Documentation of the temples in the Beqaa Valley area began in the 19th century, with surveys by Edward Robinson in 1852 CE and Sir Charles Warren. The most notable of the temples of Venus, Bacchus and Jupiter at Baalbek were thoroughly studied by Paul Collart and Pierre Coupel. Ten sacred sites were also documented by Daniel Krencker and Willy Schietzschmann in 1938. Maurice Tallon published an itinerary of the sanctuaries in 1967 with details of the paths to reach them. George F. Taylor provided a pictorial guide in the late 1960s with more recent information coming from Shim'on Dar in 1993 and epigraphic surveys in 2002 and 2003.
The Seleucids occupied the area after 200 BCE, shortly after which the Ituraeans developed a principality in the area until the fall of Chalcis when the territory passed to the Herodian kings Agrippa I and Agrippa II. After the end of the first century CE the territory became jointly controlled by the cities of Damascus, Sidon and Paneas. It is thought that the area was inhabited continuously until the third century CE. Although the sites may have been built on previous layers of architecture, the current temples are predominantly considered to be of Roman construction and were largely abandoned after the fourth century CE during the Byzantine era.
The temples were often connected with ancient occupational sites. Olivier Callot and Pierre-Louis Gatier argued that several of the temple sites might have been mistaken for monumental tombs as Roman mausoleums such as Saidnaya have been found in Lebanon. Taylor held the view that the religious architecture was the responsibility of "the hand of a single master builder" but was not able to answer the question of why so many shrines should be concentrated in the area. Henry Seyrig, when reviewing Krencker and Zscheitzmann's "Romische Tempel in Syrien" highlighted that "the clue to an important social and economic change that would deserve to be one day the focus of a study". There is still a deplorable lack of a comprehensive study into the history, archaeology, architecture of these buildings and ancient sites, or the religious life of the people who used them.

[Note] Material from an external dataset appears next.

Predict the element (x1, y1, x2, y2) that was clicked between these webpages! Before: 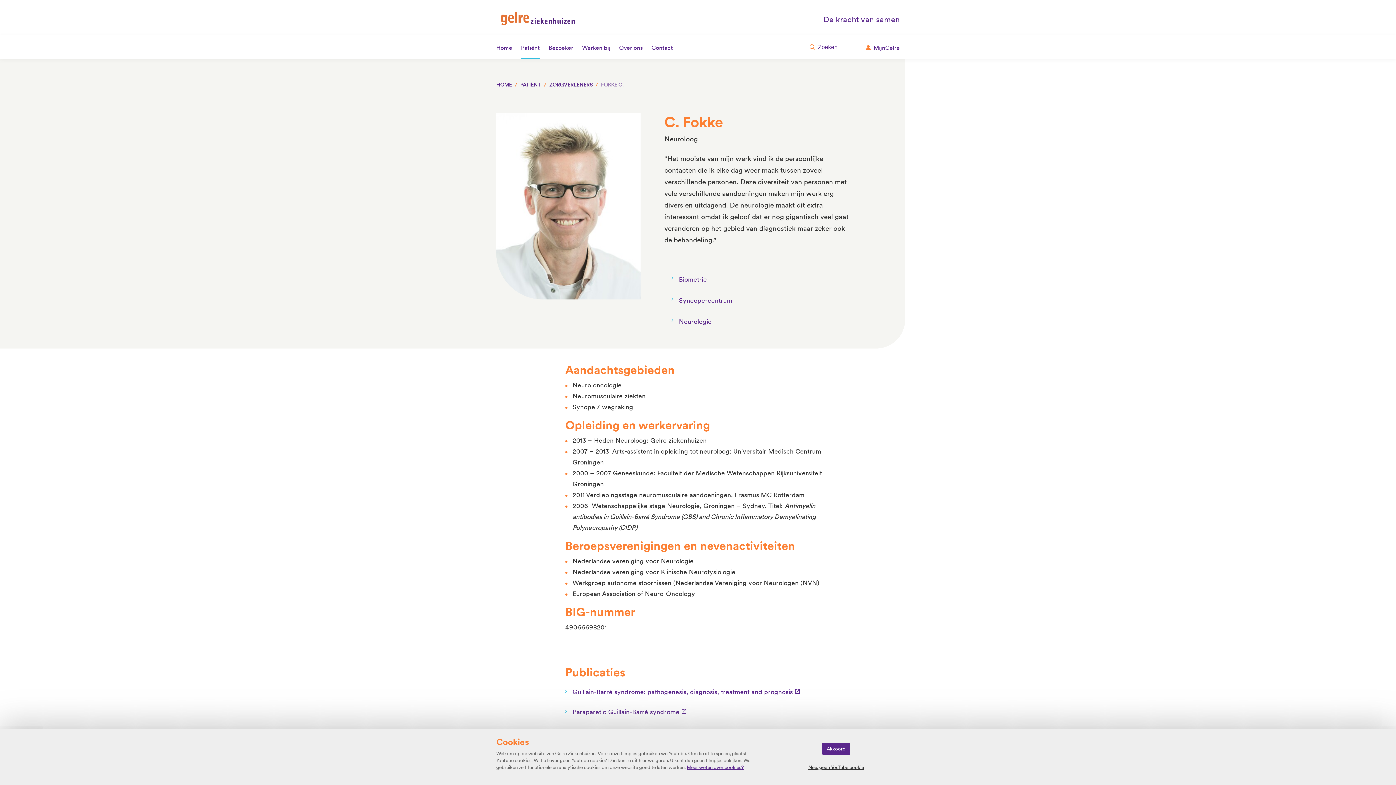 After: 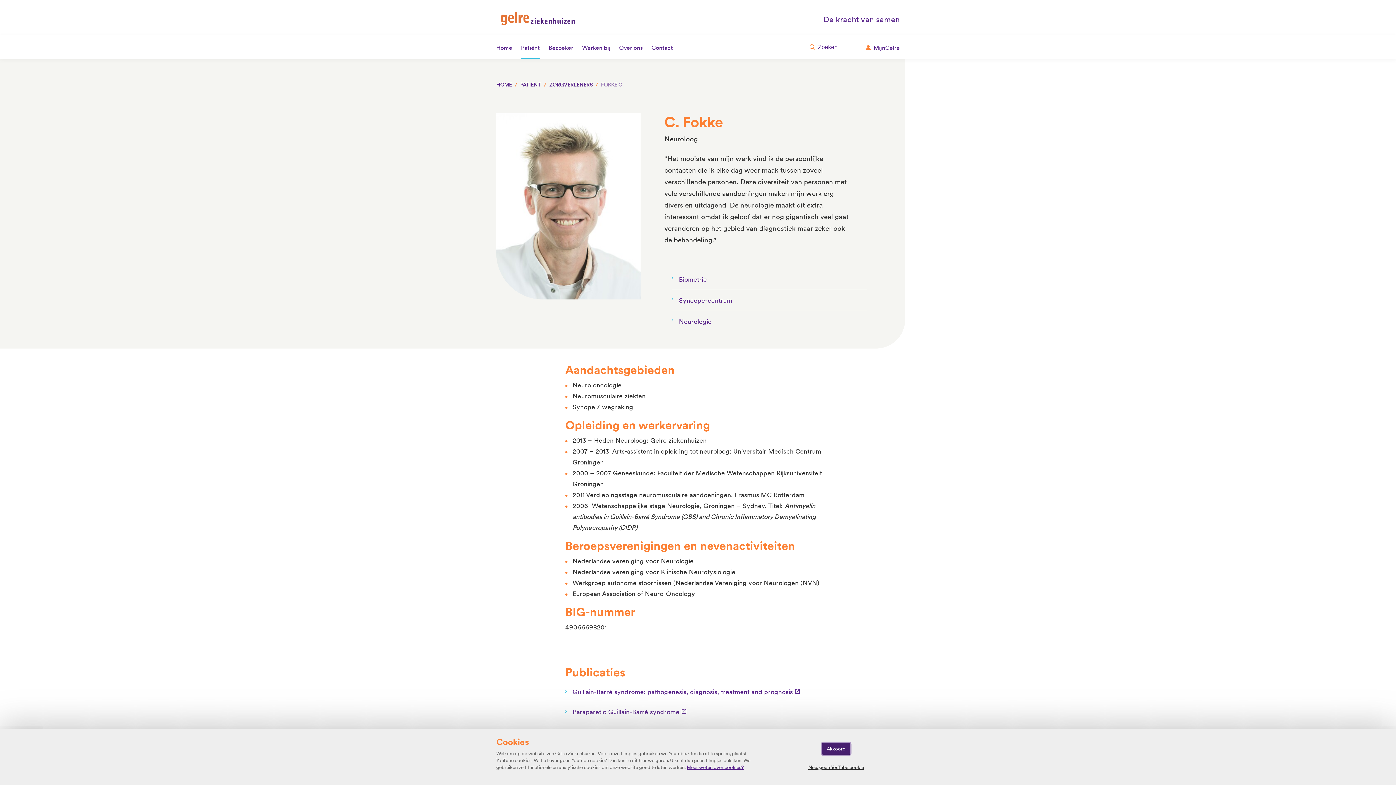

The typology of the temples has been studied and they are generally divided into Antae, Prostylos or Peripteral types. Antae temples have side walls that extend to form a porch at the front or rear (or both) and terminated in pilasters that were called the antae. If columns were placed in advance of the walls or antae, the temple was termed Prostylos and if columns surrounded the temple it was termed Peripteral. The peripteral type is thought to be the most perfect form of temple and the best preserved of this type is the Temple of Bacchus at Baalbek.
It was the opinion of Edward Robinson that worship was not conducted within the temples, but rather outside it. The temple was the domain of the priests where they venerated a cult statue. Worshippers gathered around the temple at ceremonial times and hence there was no need for divisions within it, such as the aisles of modern churches. The cult images, along with temples themselves would often be aligned so that the sun would illuminate them at certain times of day and year. George F. Taylor was of the opinion that a sacrifice would be made when certain areas of the temple became illuminated. He suggested that a "Minister of Works" may have been responsible for local civil engineering in Ancient Roman times.
George F. Taylor divided up the Temples of Lebanon into three groups, one covering the Beqaa valley north of the road from Beirut to Damascus. Secondly a group to the south, including the Wadi al-Taym known as Temples of Mount Hermon. Thirdly a group in the area west of a line drawn along the ridge of Mount Lebanon that includes Makam Er-Rab, Sfire, Kasr Naous, Mtein, Amyioun, Bziza, Batroun, Edde, Mashnaqa, Yanuh, Afka, Kalaat Fakra, Kalaa, Sarba, Antoura, Deir el-Kalaa, Shheem and the coastal plains of Beirut, Byblos, Sidon, Tripoli, Lebanon and Tyre. The Temples of the Beqaa Valley in Taylor's first group included El-Lebwe, Yammoune, Qasr Banat, Iaat, Nahle, Baalbek, Hadet, Kasr Neba, Temnin el-Foka, Nebi Ham, Saraain El Faouqa, Niha, Hosn Niha, Fourzol and Kafr Zebad.